Taylor remembered that one day a beautiful parrot was found in a pear tree on the family farm.

"When Mr. Ford later drove by on his way into Dearborn, my father asked him if the parrot was his, but he said that he did not own a parrot," Taylor said. "About an hour or so later, Mr. Ford returned with a beautiful cage for us to keep the parrot in."

Ford had a fancy for the pies her mom would bake, Taylor said. If he spotted fresh-baked pies cooling on the porch table, he would always stop in and mother would give him a piece of pie and some coffee."

Taylor's younger brother, Eugene, worked for Mrs. Ford in her rose garden until she passed away.

One day, Henry Ford told Taylor's family and her aunts and uncles that he wanted to buy their farms. With the money they received from Ford, they bought newly built homes in town.

Along with being friends and neighbors of the Fords, Taylor's family members were also loyal customers.

"When I was 4 years old, my parents bought one of the early mass-produced Ford Model T's in 1916," Taylor said. "My oldest sister, Elizabeth, got her first job working at the Ford plant in Dearborn earning the famous $5-a-day wage.

The $5-a-day wage, introduced in 1914 by Ford, was about double the amount most comparable workers received at the time.
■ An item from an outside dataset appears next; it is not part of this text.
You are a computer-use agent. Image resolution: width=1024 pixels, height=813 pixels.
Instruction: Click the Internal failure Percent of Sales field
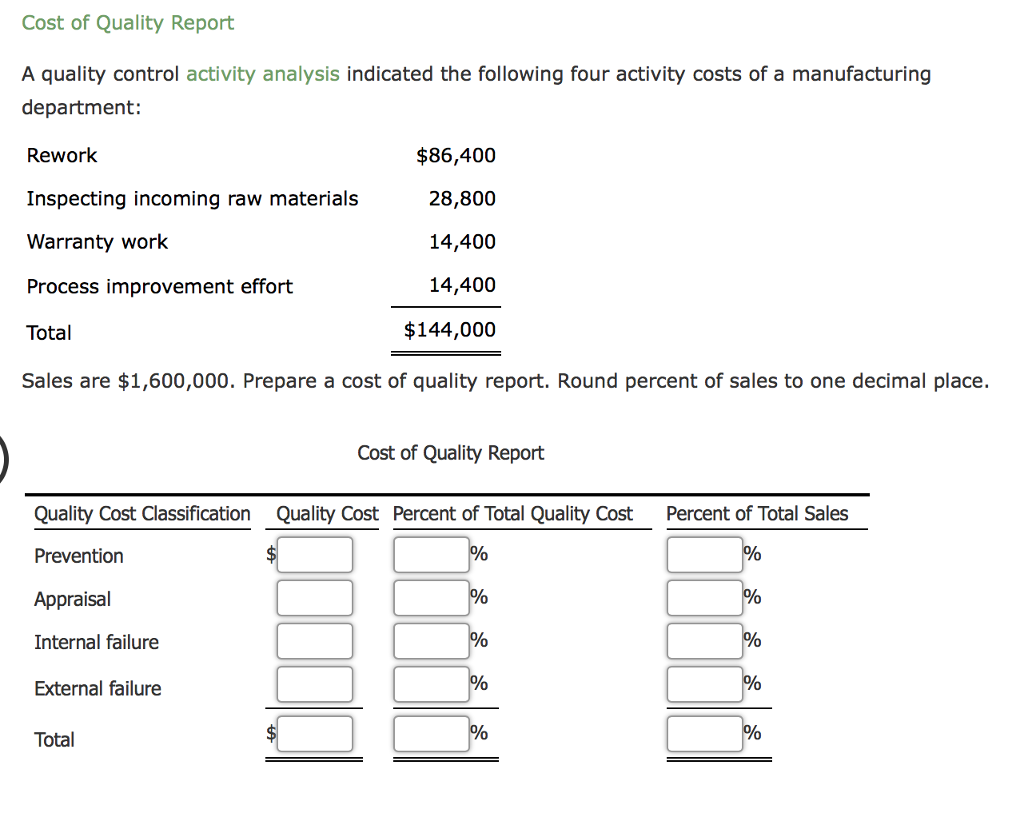point(703,641)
But, the generous wage paid off by attracting experienced mechanics and reducing employee turnover, thus reducing the need for new worker training.

When it came time for Taylor to buy her first car, it was a brand new 1936 Ford Coupe.

Taylor, who now lives in Placid Lakes, became a registered nurse and married Phillip Taylor in 1937. They had three children. Phillip passed away in 1991.

Taylor was an active Nu-Hope volunteer into her early 90s.